Raw Vegetables are Hard to Digest

Many food faddists today recommend eating all raw foods. However, raw vegetables (plant foods) are very hard for anyone to digest, particularly anyone with digestive problems and/or those who have candida/yeast overgrowth.

The reason vegetables/plants are hard to digest is because their cell walls are mostly cellulose, and our digestive systems are incapable of breaking down cellulose. Therefore, the cellulose cell walls of all plant foods must be broken down before they are easily digested, and in order for the nutrients in them to be available, including minerals.

How to Break Down Cell Walls

Breaking down cellulose cell walls of vegetables requires cooking them long enough for their "color" and "texture" to change, evidence that the cell walls have been broken. Also fermenting vegetables also breaks down their cell walls, i.e. kimchi, sauerkraut, etc.
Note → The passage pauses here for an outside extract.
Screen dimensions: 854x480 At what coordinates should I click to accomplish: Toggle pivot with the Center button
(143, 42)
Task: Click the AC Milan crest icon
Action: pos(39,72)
For example, kale cooked for an hour delivers far more minerals to your bones than lightly steamed kale. Cooking vegetables maximizes the nutrients available, particularly minerals.

Color change means they will get lighter in color. Texture change means they will become softer, which is more noticeable in root vegetables. Root vegetables should be soft enough to easily mash up with a fork.

It takes heat or fermentation, and time to maximizes the nutrients available from plant foods, particularly minerals. In fact fruit and vegetable juices contain no minerals since juicing does not break down cell walls.

Save Mineral-Rich Cooking Water

You can save cooking water for soups and broths, or drink it as is, with some ocean sea salt and spices added, to taste. Or use this mineral-rich cooking water instead of regular water to make Bee's Electrolyte Drink.

It is important to break down the cellulose cell walls of all plant foods, including herbs and spices. That is why tea must be brewed or steeped long enough, and herbs and spices need to be cooked.